Sunday, July 20, 2014

Creative Process

"To the Lowest Place" 48x60, Oil on Canvas
Available at Mary Tomas Gallery
 
 
I've been challenged lately by my sister, Dee Jones to share a little more behind the scenes of HOW I create. She is an incredible artist and I encourage you all to check out her work. I appreciate so much our dialogue in this and being able to ask each other into the process of creativity.
 
There were really 4 questions that she asked me (and she also answered on her blog) and I'd like to share them with you.
 
The first question was: How does my creative process work?
 
The entire process takes about three stages. The first stage is the idea, meditation, prayer stage followed by the painting of a small study to get the idea out on canvas. The 2nd stage is to reformulate what worked and didn't work and begin the final painting (usually larger). This also takes thought into what types of mediums to use along the way. The choice between Oleogel and a Linseed Painting Medium. One helps me oil in areas that I need to have flowing and one helps the paint to become "tacky" or sticky so that other layers can sit on top of it (I can paint faster). The 3rd stage is the finished details and highlights. Usually this is where the surprises happen. I don't plan for things that just naturally occur in the paint. This is a very spiritual point as I feel I let myself be open to changes that need to happen (shifts of light, color change or elimination of objects that were planned).
 
For certain paintings I usually begin with a scripture in mind:
 
The Scripture I wrote out for "Cain and Abel."

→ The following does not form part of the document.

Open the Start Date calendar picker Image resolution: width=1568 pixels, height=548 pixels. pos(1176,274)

These were the particular passages that moved me the most to want to paint.
 
 
 
I sketch out the idea and write out the colors I believe will work.
I will see how this looks when I do the study for the bigger piece.
 
 
 
I usually check what are my 2 main color groups and what are the neutrals that will happen in those color groups. For example if the main painting is mostly a yellow hue (light in the sky, land etc) then I know it's opposite color is purple and that will give me my neutral.
 
 
 
I will choose my yellow, red and blue family that will come together to make the painting. After the study I will probably enhance the painting with more colors (not too many). Here I used one more yellow and red. I also added another green that I could not mix with the blues and yellows I chose.
 
 
 
The little 6x6 study to see the colors and idea
 
 
 
For the larger work I think through the mediums I will use.

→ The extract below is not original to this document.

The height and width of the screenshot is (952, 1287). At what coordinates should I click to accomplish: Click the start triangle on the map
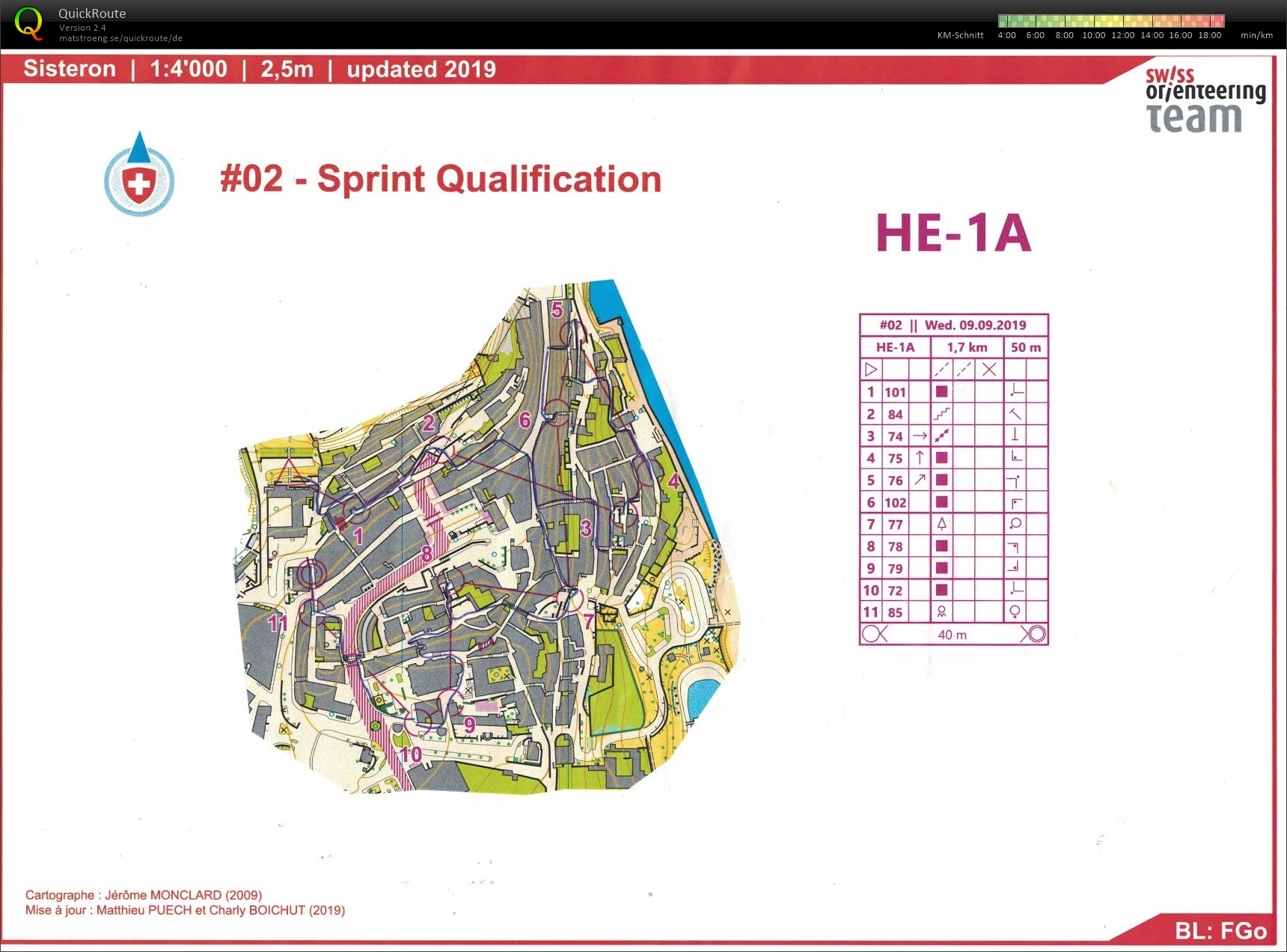tap(289, 472)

Olegel and a Linseed Painting Medium (not just straight Linseed).
 
 I used ALL linseed based mediums because I like the way they smell (natural) and work with the paint. There are many different kinds but for me these do the two things I want the most: help me work into a wet canvas the next day without having to repaint the entire portion AND help me paint in one sitting a series of overlapping details.
 
In the final layers and process I go back to a question that hangs on my wall:
 
Prayer must guide the painting as that opens me to having my "ego" get out of the way
 (the way I want it to go and perhaps NOT exactly the way it should go).

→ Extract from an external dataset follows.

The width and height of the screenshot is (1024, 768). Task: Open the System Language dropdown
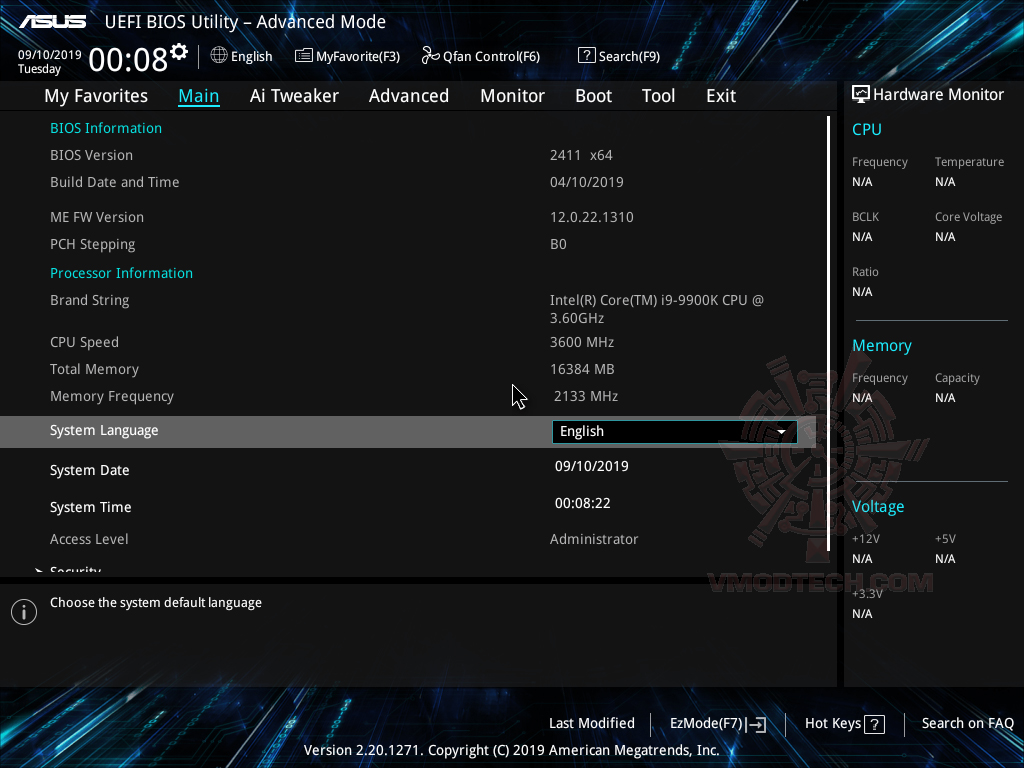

 It also helps align my heart with God as I ask God to show me.
 
The 2nd question she asked was: How does my work differ from others in its genre?
 
Perhaps the Viewer would be better to answer this than the Artist. BUT, I believe something I am trying to get at in my work is the emotional truth in the landscape. That may sound weird but I believe nature is the symbol that scripture invites us to use to speak truths that are sometimes deeper than words. C.S. Lewis in his wonderful essay, Weight of Glory says it this way:
 
"...At present we are on the outside of the world, the wrong side of the door. We discern the freshness and purity of morning but they do not make us fresh and pure. We cannot mingle with the splendors we see. But all the leaves of the New Testament are rustling with the rumor that it will not always be so. Some day, God willing, we shall get in. When human souls have become as perfect in voluntary obedience as the inanimate creation is in its lifeless obedience, then they will put on its glory, or rather that greater glory of which Nature is only the first sketch. For you must not think that I am putting forward any heathen fancy of being absorbed into Nature. Nature is mortal; we shall outlive her. When all the suns and nebulae have passed away, each one of you will still be alive. Nature is only the image, the symbol, but it is the symbol Scripture invites me to use. We are summoned to pass in through Nature, beyond her, into that splendor which she fitfully reflects."
 
In my own words I believe nature has been enchanted with the fingerprints of God. This is why we can look at sunsets or oceans or great vistas of mountains and exclaim, "Thank you." Because our hearts have been quickened by that enchantment that nature drives us towards. There is a God and He is good. Even in the horror of this planet Earth there are still places of immeasurable beauty and awe. It is not explainable only something felt. I try to hit upon that feeling as I paint the landscape. I want cloud, water, mist, tree to become a metaphor of the stories of God and Man.
 
My work differs from most landscape in that I do not end with just landscape. It is just the vehicle I use to the truth. A truth sometimes I don't even know but will be revealed to me in the process of painting. When asked what I paint I say, "I paint the emotional landscape." That always leads to good questions for myself and hopefully the viewer.
 
 
"Soft Woodlands" 8x8, Oil on Gessobord

 
 
The 3rd question my sister asked was: What am I working on?
 
Right now, on my easel, is a the bigger painting for "Cain and Abel." I am still not finished but I hope to be by the end of the week. One thing I've noticed already is that the sky has changed along with the tree line. I had two trees to represent the brothers in the foreground and have now gone with one lone tree that is crooked. I am still wrestling through the colors in the foreground as I want a more burnt, red landscape. Hope to show you what it looks like very soon.
 
The 4th and final question was: Why do I create what I do?
 
There is something about landscape and nature that compels me to paint. It quickens my heart, stirs my soul. I used to draw and paint more figurative work (and sometimes still do that to take a break) but I found that there was more emotional range in the landscape (for me). It lends itself to a feeling of exploration, a pilgrimage, a wandering through the woods and forests, through skies and places of heavy atmosphere. I like the mystery that is embedded in the landscape. There is no end to it's mystery. I don't mean scientific explanations of what a rock or tree or fog IS but more what it gives me glimpses OF. More specifically the glimpse of the mysteries that line human hearts: loneliness, grief, sorrow, loss, joy, hope, refreshment and peace. I find as I read through the Bible that I am continually affirmed in this as God uses storms to speak from, clouds to guide, rocks to explain strength and rain to bring hope. Why do I create what I do? Because I love the landscape. It compels me to feel deeply and teaches me how to see.